• TASK BRIEF
Drop every image and restate the entries below word for word.
━━━ EXERCISE MATERIALS
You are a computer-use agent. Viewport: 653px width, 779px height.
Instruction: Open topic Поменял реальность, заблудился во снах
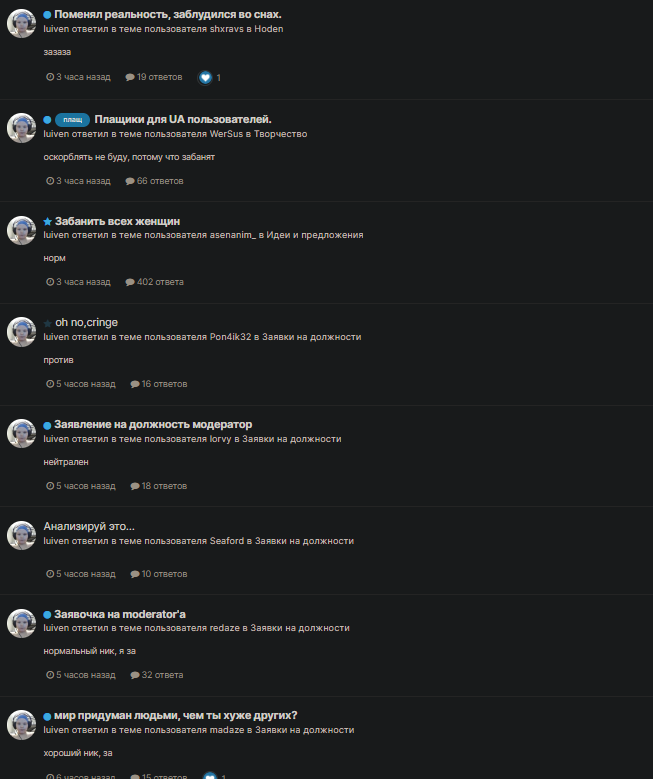pyautogui.click(x=167, y=14)
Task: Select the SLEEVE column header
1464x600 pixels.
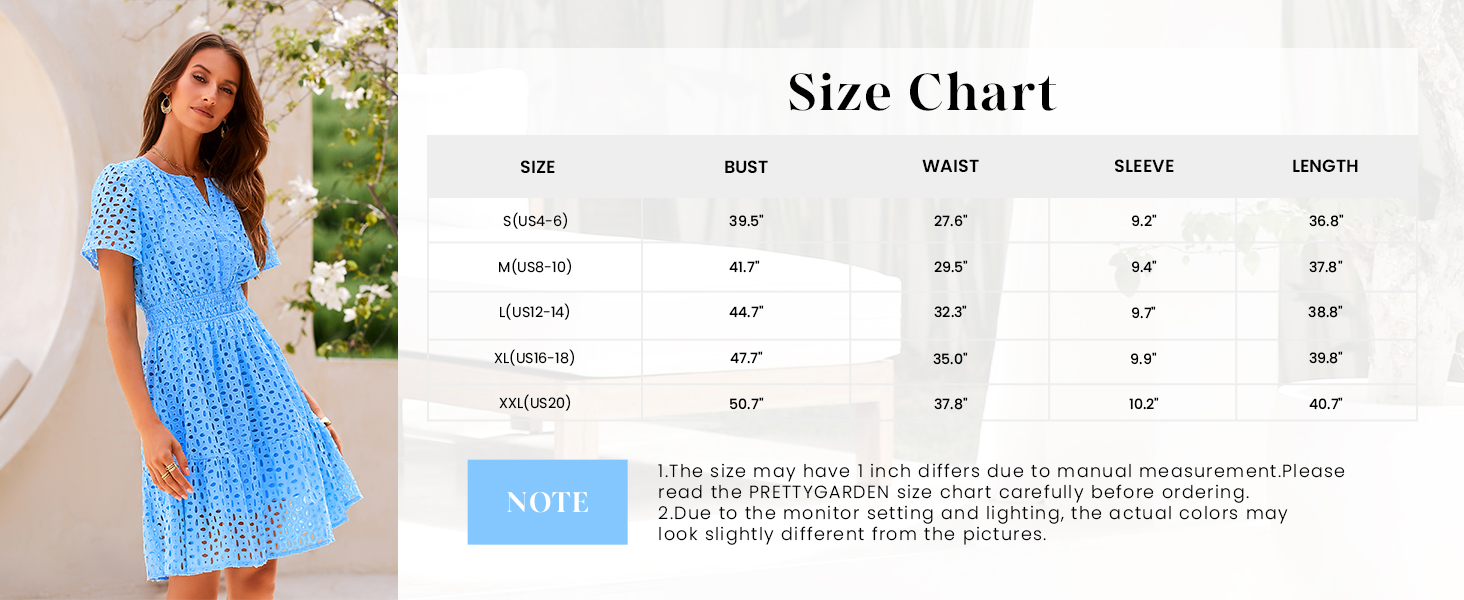Action: click(1144, 166)
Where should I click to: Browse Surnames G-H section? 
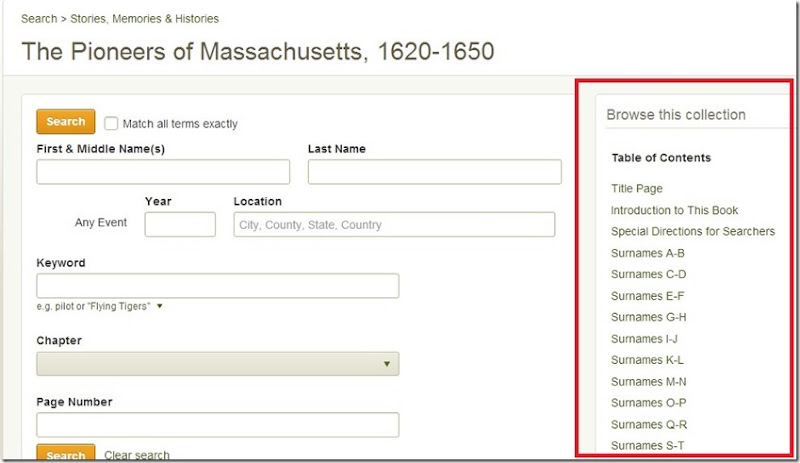pyautogui.click(x=648, y=317)
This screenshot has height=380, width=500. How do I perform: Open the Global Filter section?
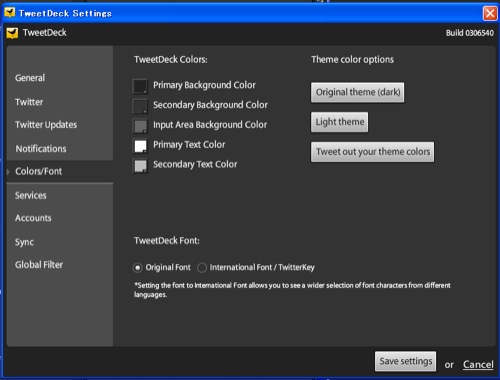[39, 265]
━━━━━━
• ANSWER SECTION
You are a computer-use agent. Viewport: 653px width, 779px height.
Instruction: Open topic Поменял реальность, заблудился во снах
pyautogui.click(x=167, y=14)
Task: Select the SLEEVE column header
1464x600 pixels.
Action: click(1144, 166)
Where should I click to: Browse Surnames G-H section? 
pyautogui.click(x=648, y=317)
This screenshot has height=380, width=500. How do I perform: Open the Global Filter section?
[39, 265]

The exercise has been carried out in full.